Saint Luc, ch. XVIII, v. 31.

x ce temps-là, Jésus ayant pris à part les douze apôtres, leur dit Enfin nous nous en allons à Jérusalem, et tout ce qui a été écrit par les prophètes touchant le fils de l'homme

y sera accompli : car il sera livré aux gentils, il sera moqué, il sera outragé, on lui crachera au visage, et après qu'ils l'auront fouetté, ils le feront mourir, et il ressuscitera le troisième jour. Mais ils ne comprirent rien en tout ceci; ce discours leur était caché; ils n'entendaient point ce qu'il leur disait. Lorsqu'il était près de Jéricho, un aveugle se trouva assis le long du chemin, qui demandait l'aumône; et entendant le bruit du peuple qui passait en foule, il s'enquit de ce que c'était : on lui répondit que c'était Jésus de Nazareth qui passait par là. En même temps il se mit à crier : Jésus, fils de David, ayez pitié de moi. Et ceux qui allaient devant le reprenaient, et lui disaient qu'il se tût, mais il criait encore beaucoup plus fort: Fils de David, ayez pitié de moi.
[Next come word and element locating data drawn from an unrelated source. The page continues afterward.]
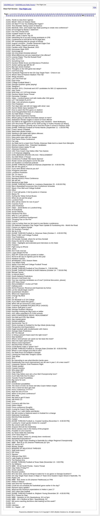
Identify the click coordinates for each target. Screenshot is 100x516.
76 (62, 15)
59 (28, 15)
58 (26, 15)
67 (44, 15)
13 (27, 14)
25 (51, 14)
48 (7, 15)
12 (25, 14)
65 (40, 15)
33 (67, 14)
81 (72, 15)
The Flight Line (25, 9)
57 (24, 15)
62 (34, 15)
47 (95, 14)
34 (69, 14)
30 (61, 14)
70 (50, 15)
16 (33, 14)
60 (30, 15)
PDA (94, 7)
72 (54, 15)
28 (57, 14)
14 (29, 14)
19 (39, 14)
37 (75, 14)
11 (23, 14)
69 (48, 15)
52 (14, 15)
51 (13, 15)
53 (16, 15)
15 (31, 14)
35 (71, 14)
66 (42, 15)
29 (59, 14)
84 (78, 15)
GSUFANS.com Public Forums (25, 4)
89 (89, 15)
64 (38, 15)
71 (52, 15)
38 (77, 14)
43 (87, 14)
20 (41, 14)
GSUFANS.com (9, 4)
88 (87, 15)
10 (21, 14)
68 (46, 15)
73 (56, 15)
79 (68, 15)
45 (91, 14)
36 (73, 14)
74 (58, 15)
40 (81, 14)
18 (37, 14)
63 (36, 15)
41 (83, 14)
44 (89, 14)
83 (76, 15)
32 (65, 14)
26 (53, 14)
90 (91, 15)
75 (60, 15)
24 (49, 14)
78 (66, 15)
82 (74, 15)
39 (79, 14)
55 (20, 15)
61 (32, 15)
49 (9, 15)
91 (93, 15)
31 (63, 14)
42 (85, 14)
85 (80, 15)
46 (93, 14)
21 (43, 14)
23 (47, 14)
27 (55, 14)
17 (35, 14)
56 (22, 15)
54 (18, 15)
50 (10, 15)
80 (70, 15)
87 (85, 15)
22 (45, 14)
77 (64, 15)
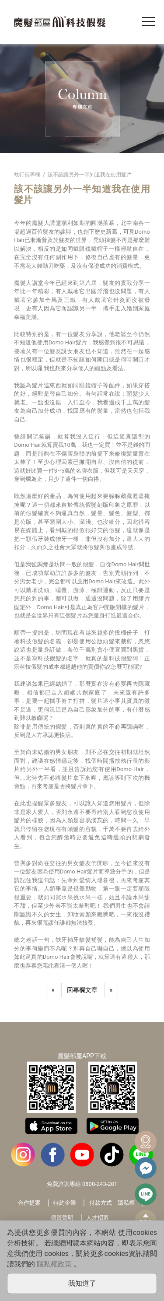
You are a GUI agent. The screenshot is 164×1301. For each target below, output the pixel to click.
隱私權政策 (54, 1264)
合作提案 (29, 1202)
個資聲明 (62, 1217)
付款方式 (100, 1202)
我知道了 (82, 1283)
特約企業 (64, 1202)
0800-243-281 (99, 1184)
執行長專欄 (27, 175)
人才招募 (97, 1217)
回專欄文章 (82, 989)
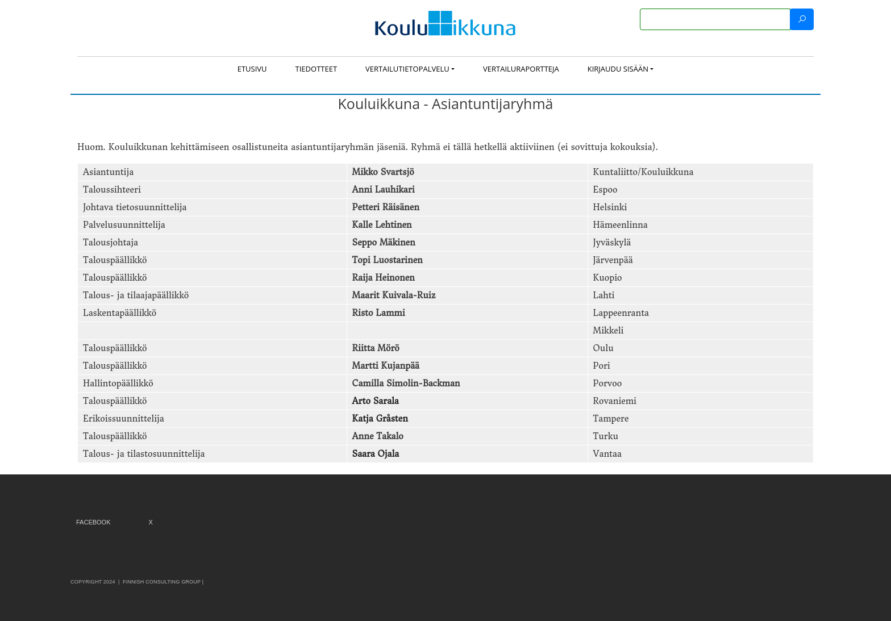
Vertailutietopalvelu (407, 69)
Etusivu (252, 69)
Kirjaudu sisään (618, 69)
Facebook (93, 522)
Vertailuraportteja (521, 69)
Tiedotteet (316, 69)
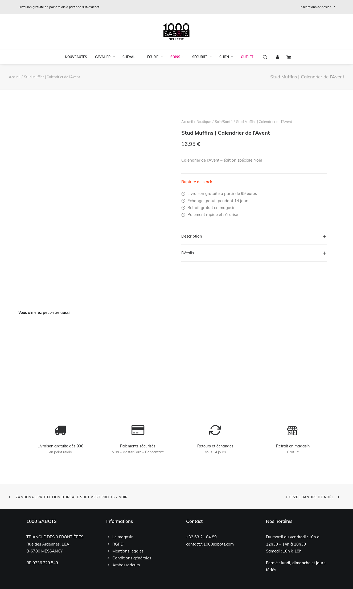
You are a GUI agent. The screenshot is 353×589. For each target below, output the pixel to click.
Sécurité (201, 57)
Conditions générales (131, 557)
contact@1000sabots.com (210, 543)
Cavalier (104, 57)
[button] (267, 57)
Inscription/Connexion (317, 7)
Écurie (154, 57)
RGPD (118, 543)
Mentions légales (127, 550)
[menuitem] (317, 7)
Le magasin (123, 536)
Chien (226, 57)
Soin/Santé (223, 121)
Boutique (203, 121)
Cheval (130, 57)
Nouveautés (76, 57)
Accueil (14, 77)
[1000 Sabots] (176, 31)
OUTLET (247, 57)
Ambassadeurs (126, 564)
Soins (177, 57)
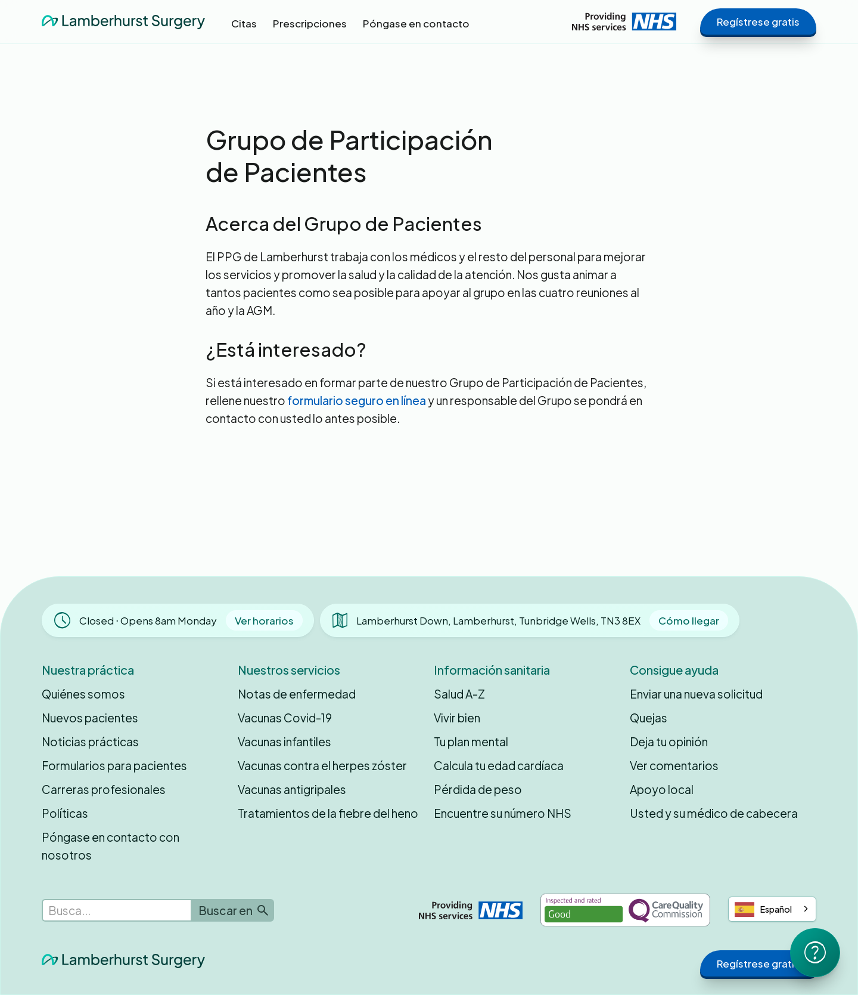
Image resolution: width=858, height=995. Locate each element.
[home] (123, 21)
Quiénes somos (83, 694)
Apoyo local (662, 789)
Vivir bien (457, 717)
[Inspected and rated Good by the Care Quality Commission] (625, 910)
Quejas (648, 717)
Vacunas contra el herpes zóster (322, 765)
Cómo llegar (688, 620)
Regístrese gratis (758, 21)
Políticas (65, 813)
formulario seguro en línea (356, 400)
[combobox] (772, 909)
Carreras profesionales (104, 789)
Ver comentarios (674, 765)
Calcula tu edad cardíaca (499, 765)
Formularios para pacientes (114, 765)
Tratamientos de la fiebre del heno (328, 813)
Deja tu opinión (669, 741)
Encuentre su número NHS (502, 813)
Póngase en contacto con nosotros (110, 846)
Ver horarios (264, 620)
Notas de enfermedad (297, 694)
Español (763, 909)
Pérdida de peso (478, 789)
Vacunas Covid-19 (285, 717)
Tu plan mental (471, 741)
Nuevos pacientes (90, 717)
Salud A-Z (459, 694)
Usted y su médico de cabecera (714, 813)
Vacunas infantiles (284, 741)
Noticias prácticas (90, 741)
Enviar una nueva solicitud (696, 694)
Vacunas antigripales (292, 789)
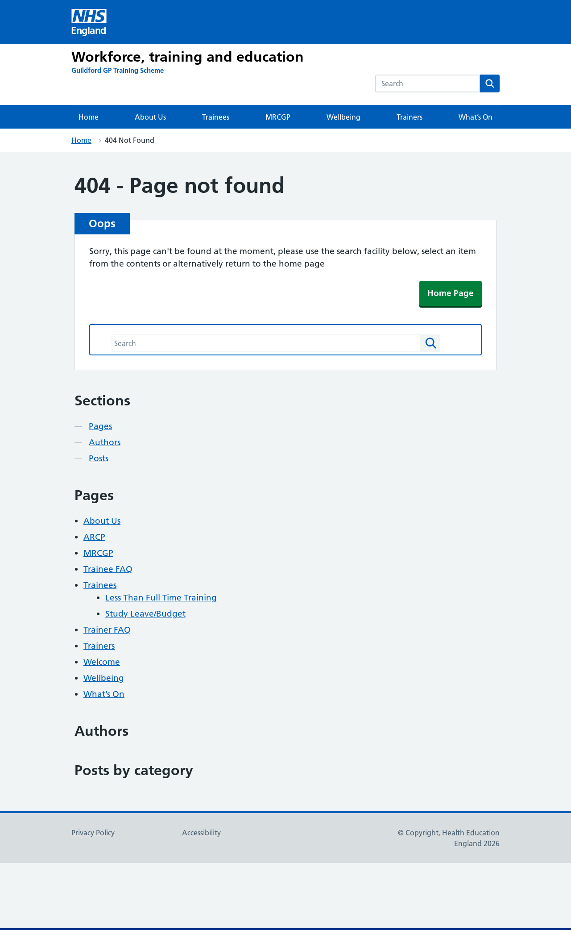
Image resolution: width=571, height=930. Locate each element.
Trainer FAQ (107, 630)
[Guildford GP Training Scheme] (117, 70)
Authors (104, 442)
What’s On (475, 117)
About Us (150, 117)
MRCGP (277, 117)
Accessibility (201, 832)
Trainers (409, 117)
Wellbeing (343, 117)
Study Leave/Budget (145, 614)
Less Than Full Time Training (161, 597)
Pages (100, 426)
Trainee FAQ (107, 569)
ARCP (94, 537)
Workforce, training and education (187, 56)
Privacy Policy (93, 832)
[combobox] (427, 83)
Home (89, 117)
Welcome (101, 662)
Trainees (215, 117)
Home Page (450, 293)
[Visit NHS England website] (89, 22)
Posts (98, 458)
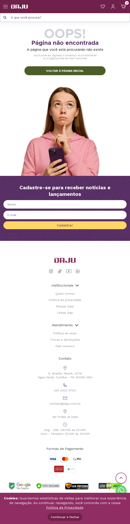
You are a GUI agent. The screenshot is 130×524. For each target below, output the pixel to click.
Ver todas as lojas (65, 413)
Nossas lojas (65, 306)
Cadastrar (65, 225)
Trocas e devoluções (65, 339)
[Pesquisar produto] (4, 17)
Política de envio (65, 333)
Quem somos (65, 293)
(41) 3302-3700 (65, 387)
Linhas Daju (65, 312)
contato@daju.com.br (65, 400)
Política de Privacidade (64, 508)
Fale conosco (65, 346)
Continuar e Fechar (65, 517)
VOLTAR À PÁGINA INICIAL (65, 70)
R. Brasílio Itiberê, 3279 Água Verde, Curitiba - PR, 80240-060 (65, 372)
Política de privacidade (65, 300)
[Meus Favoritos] (102, 6)
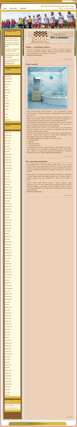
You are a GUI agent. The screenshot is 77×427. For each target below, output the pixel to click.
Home (8, 1)
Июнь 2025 (7, 143)
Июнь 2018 (7, 230)
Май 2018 (7, 233)
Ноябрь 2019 (8, 222)
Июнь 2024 (7, 176)
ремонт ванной (34, 138)
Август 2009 (8, 386)
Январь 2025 (8, 157)
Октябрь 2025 (8, 135)
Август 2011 (8, 329)
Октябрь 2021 (8, 203)
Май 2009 (7, 394)
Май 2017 (7, 261)
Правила (7, 106)
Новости (7, 100)
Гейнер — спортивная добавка (38, 47)
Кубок (6, 95)
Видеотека (7, 84)
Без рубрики (8, 81)
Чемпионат (7, 119)
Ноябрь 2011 (8, 321)
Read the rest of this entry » (35, 55)
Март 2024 (7, 184)
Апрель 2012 (8, 307)
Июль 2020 (7, 214)
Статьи (69, 59)
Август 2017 (8, 258)
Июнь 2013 (7, 291)
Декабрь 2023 (8, 192)
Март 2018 (7, 239)
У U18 (6, 114)
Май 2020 (7, 217)
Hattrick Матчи (8, 78)
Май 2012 (7, 304)
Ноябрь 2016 (8, 266)
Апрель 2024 (8, 181)
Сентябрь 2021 (8, 206)
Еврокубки (7, 89)
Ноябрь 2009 (8, 378)
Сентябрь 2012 (8, 299)
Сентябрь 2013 (8, 288)
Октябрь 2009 (8, 381)
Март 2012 (7, 310)
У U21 (6, 117)
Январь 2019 (8, 225)
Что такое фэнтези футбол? (37, 161)
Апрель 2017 (8, 263)
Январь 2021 (8, 209)
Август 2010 (8, 356)
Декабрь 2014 (8, 271)
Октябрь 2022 (8, 198)
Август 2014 (8, 277)
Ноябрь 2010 (8, 351)
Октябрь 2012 (8, 296)
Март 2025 (7, 151)
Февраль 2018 (8, 241)
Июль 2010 (7, 359)
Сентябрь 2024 (8, 168)
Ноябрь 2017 (8, 250)
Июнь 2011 (7, 334)
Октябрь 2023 (8, 195)
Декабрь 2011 (8, 318)
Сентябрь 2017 (8, 255)
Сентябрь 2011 (8, 326)
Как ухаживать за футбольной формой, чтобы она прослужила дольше (12, 61)
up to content (69, 417)
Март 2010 (7, 367)
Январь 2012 (8, 315)
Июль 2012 (7, 302)
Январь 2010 (8, 373)
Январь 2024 (8, 189)
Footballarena (8, 76)
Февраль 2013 (8, 293)
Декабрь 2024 (8, 159)
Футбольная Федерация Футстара (57, 6)
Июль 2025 (7, 140)
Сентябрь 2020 (8, 211)
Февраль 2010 (8, 370)
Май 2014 (7, 280)
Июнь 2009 (7, 392)
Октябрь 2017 (8, 252)
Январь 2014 (8, 282)
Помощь (7, 103)
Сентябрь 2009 (8, 383)
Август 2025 (8, 138)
Alors Jésus s'arrêta, et commanda qu'on le lui amenât. Et comme il se fut approché, il lui demanda : Que voulez vous que je vous fasse ? L'aveugle répondit : Seigneur, faites que je voie. Jésus lui dit: Voyez, votre foi vous a sauvé. Il vit au même instant, et il le suivait rendant gloire à Dieu. Ce que tout le peuple ayant vu, il en loua Dieu.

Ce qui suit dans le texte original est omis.